Rotich rules open NSE for trading of loan stocks

Treasury Secretary Henry Rotich at the Nairobi Securities Exchange (NSE) during a past event. FILE PHOTO | DIANA NGILA | NMG

What you need to know:

  • The regulations will see traders borrow shares from stock market investors betting that a future price drop will enable them to buy back the same stock cheaply.
  • This form of trading, referred to as short selling, is intended to boost liquidity and efficiency of the NSE.
  • However, the practice remains highly controversial in markets like the United Kingdom and the United States, where, companies, regulators and politicians blamed aggressive forms of speculation for exacerbating the financial crisis of 2008.

Treasury secretary Henry Rotich has gazetted regulations allowing investors to borrow and sell shares at a profit, opening a new frontier for Nairobi Securities Exchange (NSE) #ticker:NSE traders.

The regulations will see traders borrow shares from stock market investors betting that a future price drop will enable them to buy back the same stock cheaply and repay their debt at a profit.

This form of trading, referred to as short selling, is intended to boost liquidity and efficiency of the NSE as a market for discovering the true valuation of listed stocks.

In short selling, investors approach a fund manager, an investment banker or broker and enter into a contract to borrow, for instance, 10,000 shares of a stock currently trading at Sh25 a piece.

These shares are normally acquired from investors who are holding stocks for the long term with no intention to sell.

The investor (borrower) then sells them in the open market at the prevailing price, pockets the Sh250,000 and commits to reimburse the exact number of shares at a future date.

Based on their independent research, they are betting that the stock’s value will dip to, let’s says Sh15 per share, allowing them purchase the shares borrowed at a cheaper cost, pay their broker a commission and book the balance as profit.

“Short selling allows people to trade in shares they don’t own, hoping that the market will be favourable to enable them make some money and meet their obligations,” said Job Kihumba, a director at Standard Investment Bank (SIB).

“As long as the market behaves in the anticipated manner, investors will make money on their transactions. However, if the share price rallies contrary to their expectation, they get burnt.”

The proponents of short selling say the process helps expose managerial incompetence, corporate fraud through the intense research done prior to placing ‘bets’ against companies or overvaluation of a company.

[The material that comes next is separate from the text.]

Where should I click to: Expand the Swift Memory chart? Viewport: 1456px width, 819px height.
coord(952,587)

The Capital Markets Authority (CMA), the originator of the Capital Markets (Securities Lending, Borrowing and Short-Selling) Regulations, 2017, lauds its potential to increase “overall market liquidity and flexibility of financing by increasing the volume of securities potentially…available for trading.” 

Geoffrey Odundo, the NSE’s chief executive, has previously stated that introduction of short selling will make the “market more sensitive to the performance of, and announcements by, companies listed on the exchange.”

Controversial practice

However, the practice remains highly controversial in markets like the United Kingdom and the United States, where, companies, regulators and politicians blamed aggressive forms of speculation for exacerbating the financial crisis of 2008.

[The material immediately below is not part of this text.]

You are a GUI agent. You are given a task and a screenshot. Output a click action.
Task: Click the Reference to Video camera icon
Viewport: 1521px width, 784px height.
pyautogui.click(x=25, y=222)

The European Union introduced short selling regulations in 2012 after capital markets regulators raised concerns the practice was damaging to the markets and was possibly being abused.

These included suspending short selling on a stock when a suspiciously sharp drop in a share’s price was noticed.

“Dick Fuld of Lehman Brothers blamed short sellers for the firm’s demise. This was not true,” said Aly-Khan Satchu, the chief executive of investment advisory firm Rich Management.

“However, investors can impair a company’s bona fides deliberately by short selling stock in order to create uncertainty and panic.”

The new rules state that only “regulated persons” can engage in short selling, a restriction Mr Kihumba says will restrict this trade to “fairly large institutions and fund managers.”

Short sellers will also be required to give a collateral — government papers or cash —which must be worth enough to cover the borrowed securities in the event of a default.

This requirement is called covered short. Each party in the transaction continues to enjoy the economic benefits of their respective assets, including dividends and interest if collateral is parked in an interest-earning account.

When submitting an order for trading in the market, sellers must also declare it as a short sale. Anybody who holds a short position in a security equivalent to five per cent or more of a company’s issued shares must report this “position immediately to the relevant exchange or trading platform and the CMA.”

Investors are also forbidden from holding a short position of more than 10 per cent of the issued shares of a single company.

The CMA has the power to revise these limits if and when it is deemed necessary as it has to suspend short sales or impose caps on the prices that can be quoted by traders.

“Where the CMA has reviewed a suspension of a short sale or the imposition of price controls on a short sale, it may maintain the suspension or the price control, lift the suspension or remove the price control,” the new rules state.